* [INSTRUCTIONS TO FOLLOW] Copy each line of the data below with the word "Given".

------ RECORDS FOR PROCESSING ------

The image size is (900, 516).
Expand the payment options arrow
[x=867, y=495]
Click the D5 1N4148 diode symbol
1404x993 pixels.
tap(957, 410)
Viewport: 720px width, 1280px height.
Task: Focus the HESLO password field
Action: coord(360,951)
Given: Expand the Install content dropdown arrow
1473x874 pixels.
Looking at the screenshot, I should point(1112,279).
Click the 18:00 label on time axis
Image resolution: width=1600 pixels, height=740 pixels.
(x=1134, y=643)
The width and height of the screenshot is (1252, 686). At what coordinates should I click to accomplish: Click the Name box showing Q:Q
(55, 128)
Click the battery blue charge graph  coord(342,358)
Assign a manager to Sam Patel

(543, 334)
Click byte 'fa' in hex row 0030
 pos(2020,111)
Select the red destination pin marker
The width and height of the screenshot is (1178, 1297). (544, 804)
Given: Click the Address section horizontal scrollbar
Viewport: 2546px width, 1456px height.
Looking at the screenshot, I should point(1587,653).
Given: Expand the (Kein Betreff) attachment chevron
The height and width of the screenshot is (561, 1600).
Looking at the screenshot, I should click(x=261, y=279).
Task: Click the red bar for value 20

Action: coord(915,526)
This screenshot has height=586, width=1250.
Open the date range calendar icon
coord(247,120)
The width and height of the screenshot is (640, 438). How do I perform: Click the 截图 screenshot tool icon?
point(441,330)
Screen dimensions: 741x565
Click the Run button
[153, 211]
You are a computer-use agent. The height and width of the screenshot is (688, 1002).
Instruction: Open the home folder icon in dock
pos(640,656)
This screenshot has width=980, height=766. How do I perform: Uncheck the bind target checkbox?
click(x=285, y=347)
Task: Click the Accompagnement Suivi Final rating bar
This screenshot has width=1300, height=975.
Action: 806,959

------

* [EXERCISE OUTPUT]
Given: Expand the Install content dropdown arrow
Given: Click the Address section horizontal scrollbar
Given: Expand the (Kein Betreff) attachment chevron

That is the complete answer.